PROBLEM TO WORK ON:
Pictures are not part of the copy. Write out exactly the lines from the line with "Task: Select the trend line drawing tool" through the end of the entries below.

EXTRACTED INFORMATION:

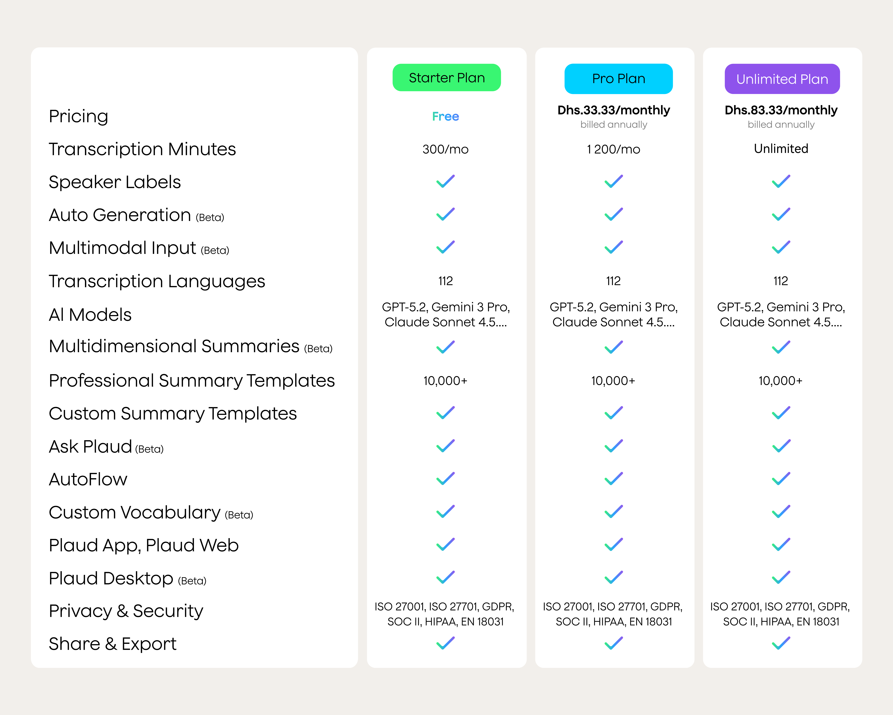Viewport: 893px width, 715px height.
Task: Click AutoFlow checkmark under Starter Plan
Action: (445, 479)
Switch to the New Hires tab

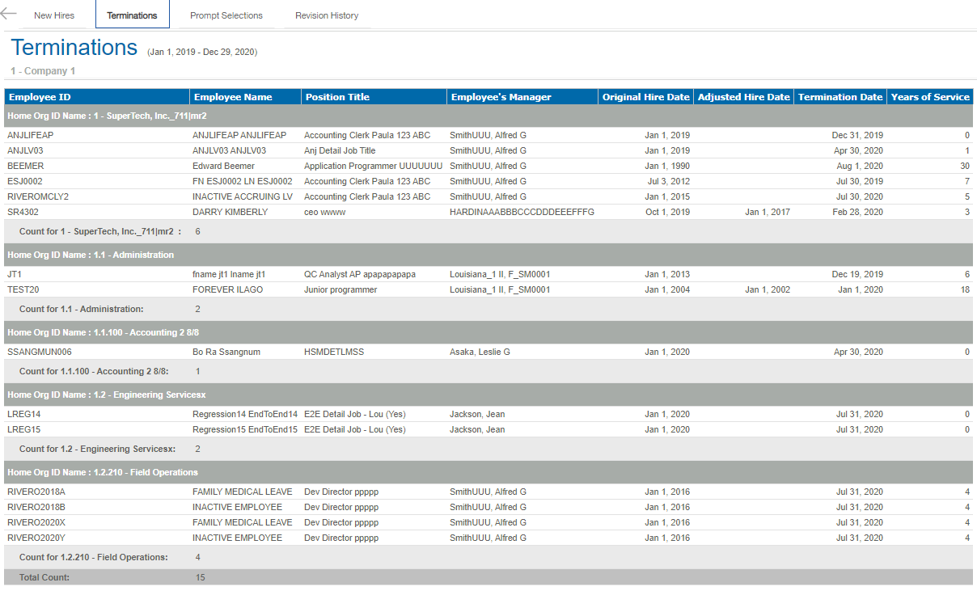pos(54,15)
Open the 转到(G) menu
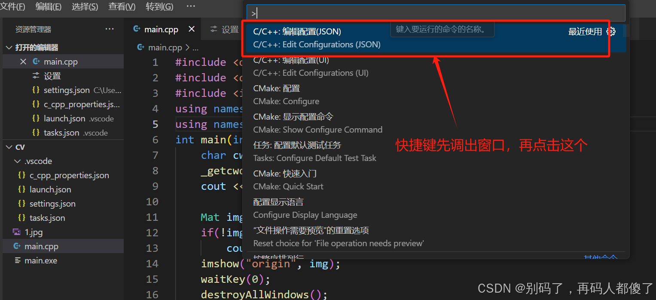This screenshot has width=656, height=300. 159,6
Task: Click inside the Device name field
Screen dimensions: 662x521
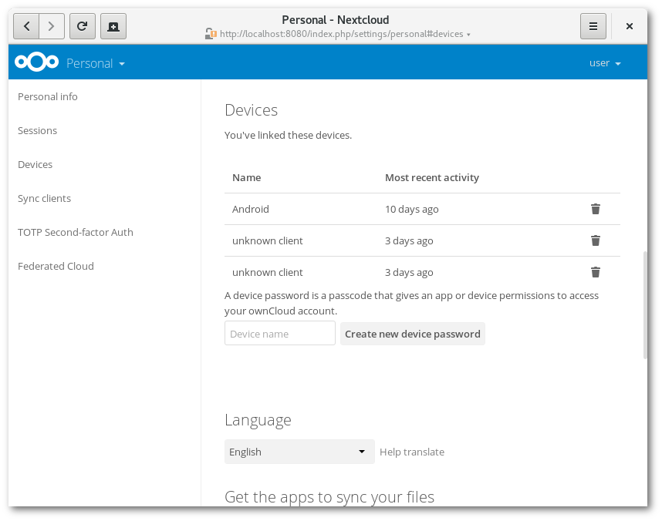Action: pyautogui.click(x=279, y=333)
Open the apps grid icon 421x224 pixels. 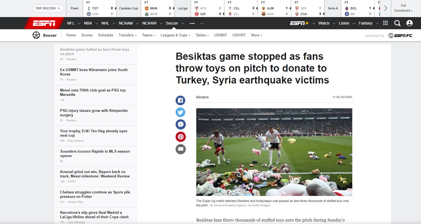[x=385, y=23]
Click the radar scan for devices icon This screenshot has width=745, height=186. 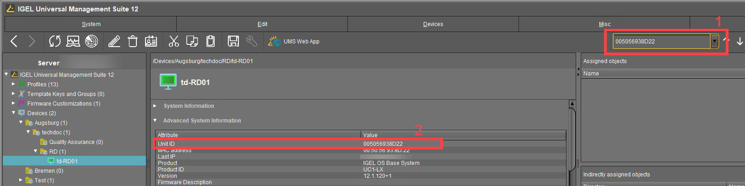click(x=92, y=42)
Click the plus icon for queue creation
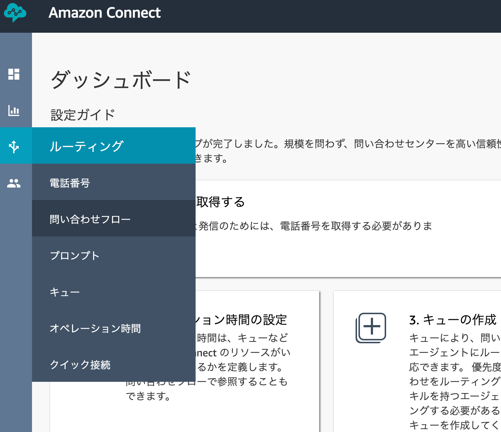The width and height of the screenshot is (501, 432). tap(371, 327)
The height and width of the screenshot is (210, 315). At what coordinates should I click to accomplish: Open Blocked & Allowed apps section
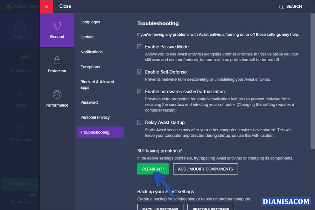97,85
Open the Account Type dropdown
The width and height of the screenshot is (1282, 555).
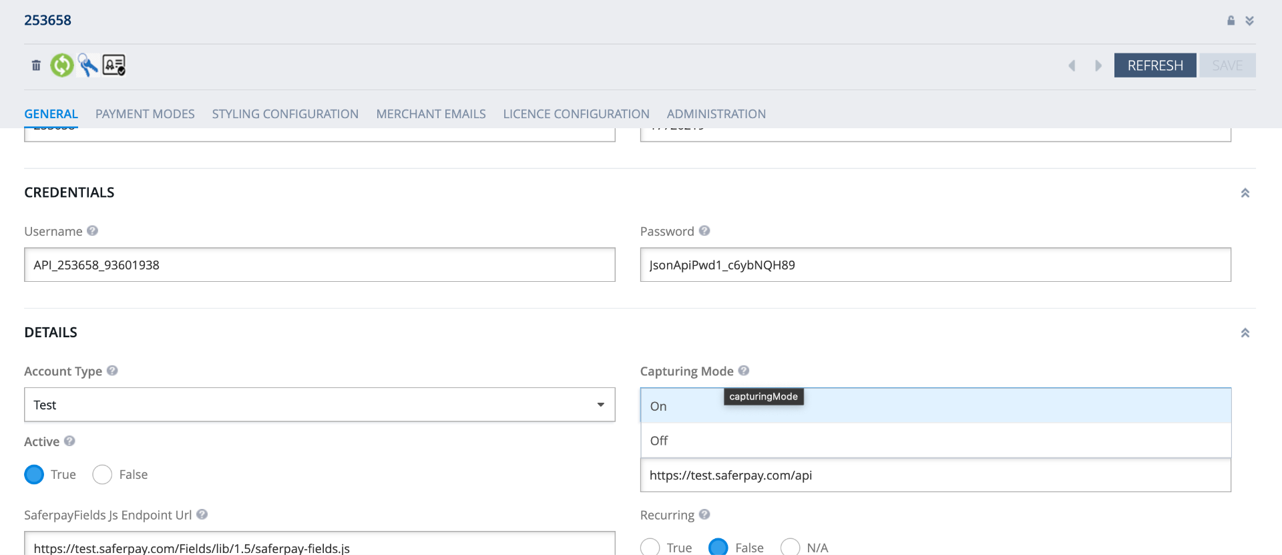pos(319,405)
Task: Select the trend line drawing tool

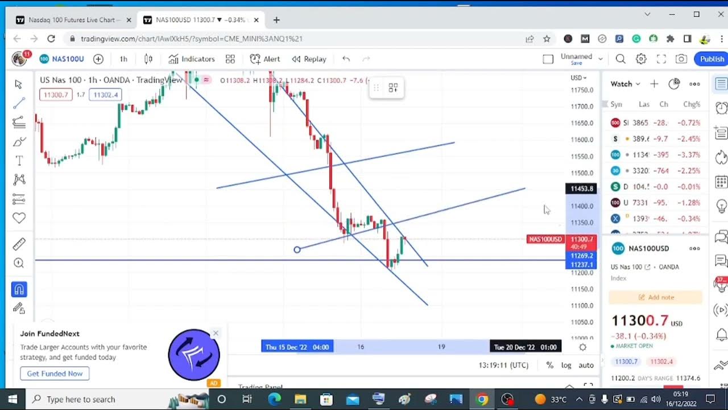Action: point(19,103)
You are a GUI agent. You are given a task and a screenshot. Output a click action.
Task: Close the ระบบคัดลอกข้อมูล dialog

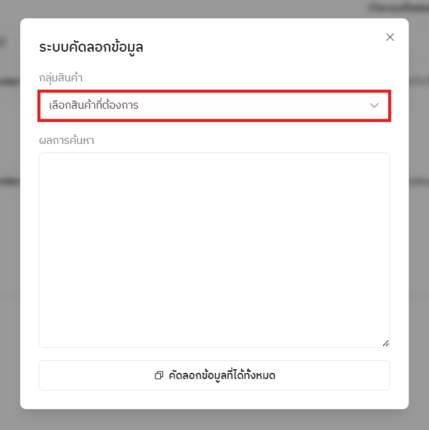pyautogui.click(x=390, y=37)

RESPONSE AREA:
Task: Select the trend line drawing tool

Action: point(19,103)
You are a GUI agent. You are given a task and a screenshot. Output a click action.
Task: Close the ระบบคัดลอกข้อมูล dialog

pyautogui.click(x=390, y=37)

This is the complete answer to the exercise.